> **HOW TO COMPLETE THIS TASK**: The output should consist solely of the lines running from the one that contains "Famille (945, 187)" through the end of the records below, copied exactly.

═══ DATA TO USE ═══

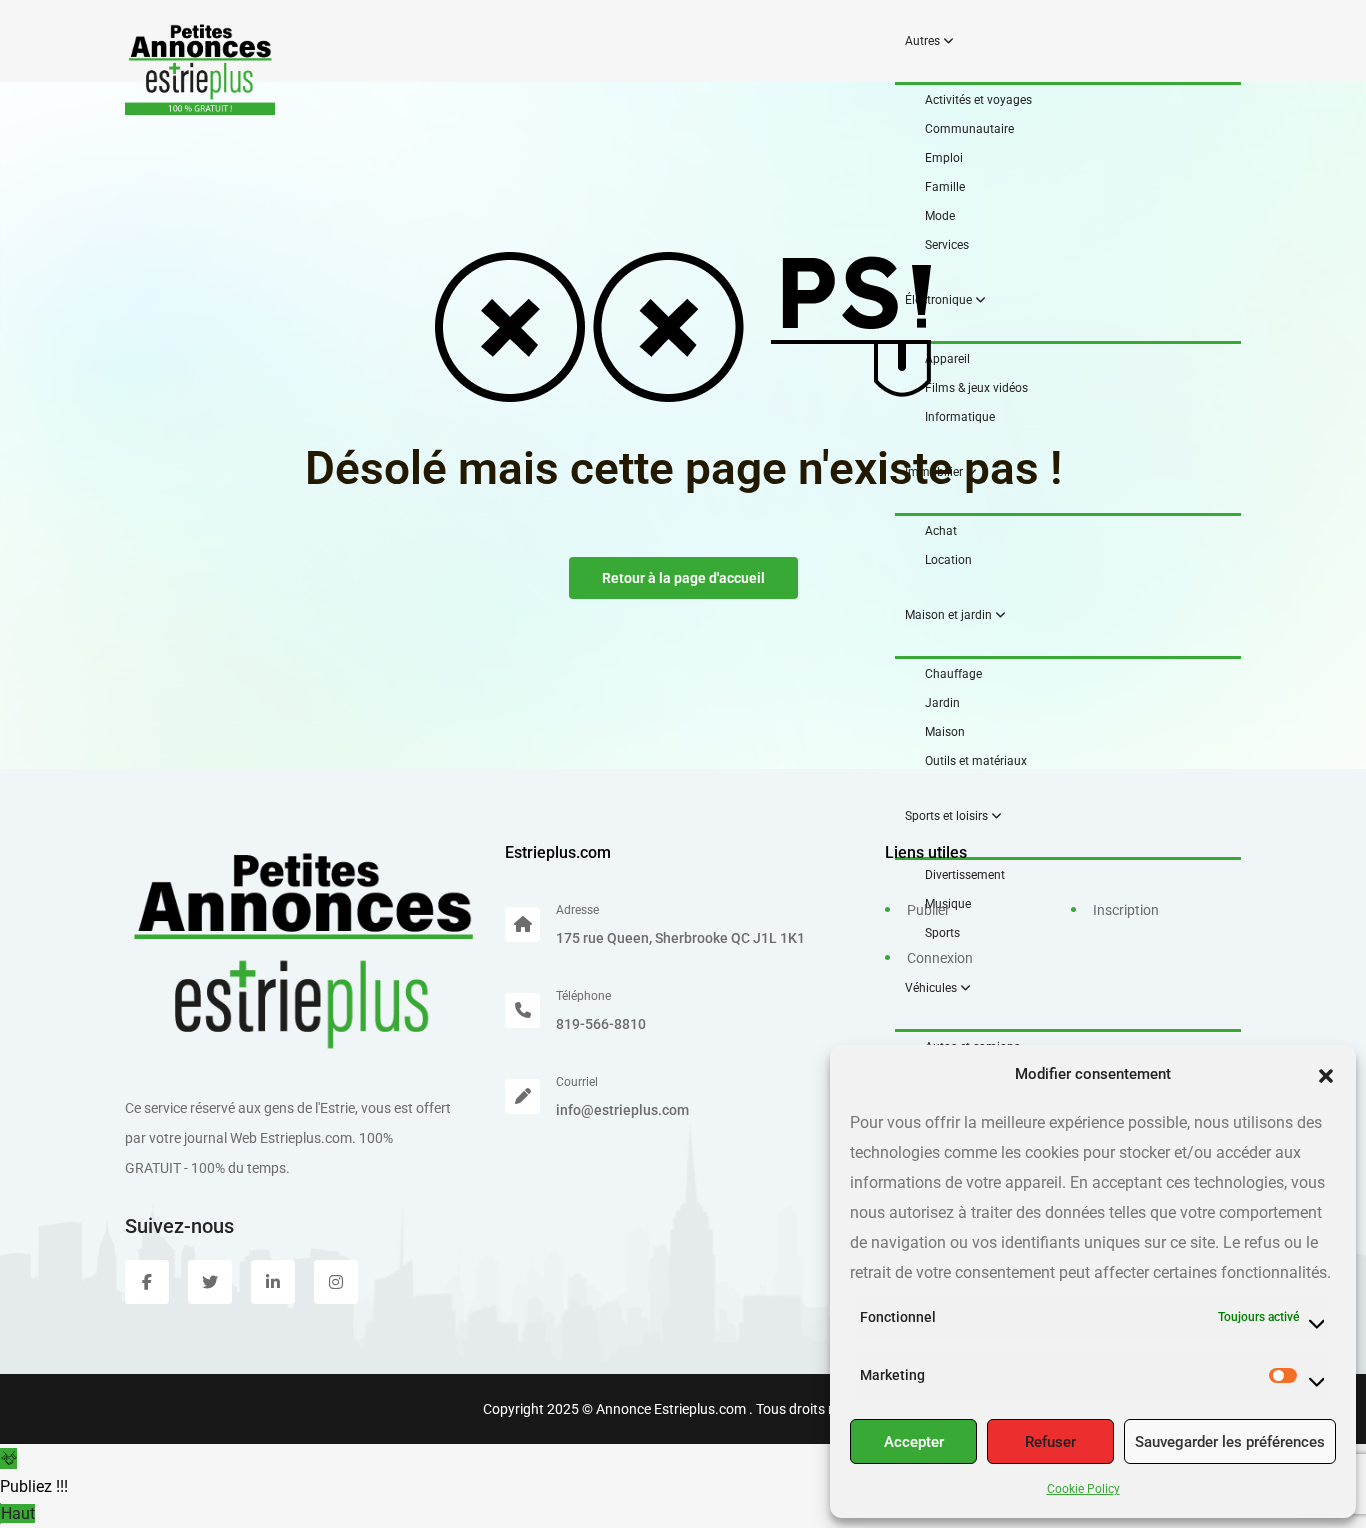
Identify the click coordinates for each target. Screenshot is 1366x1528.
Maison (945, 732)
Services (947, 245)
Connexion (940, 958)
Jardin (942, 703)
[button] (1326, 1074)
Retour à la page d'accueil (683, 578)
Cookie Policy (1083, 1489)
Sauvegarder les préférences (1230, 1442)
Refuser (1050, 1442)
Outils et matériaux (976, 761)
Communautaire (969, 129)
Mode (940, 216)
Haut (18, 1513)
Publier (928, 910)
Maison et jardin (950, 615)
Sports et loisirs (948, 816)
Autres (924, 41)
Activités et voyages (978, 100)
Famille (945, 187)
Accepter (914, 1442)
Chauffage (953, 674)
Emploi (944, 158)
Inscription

═══

> **RESPONSE BOX**:
Famille (945, 187)
Accepter (914, 1442)
Chauffage (953, 674)
Emploi (944, 158)
Inscription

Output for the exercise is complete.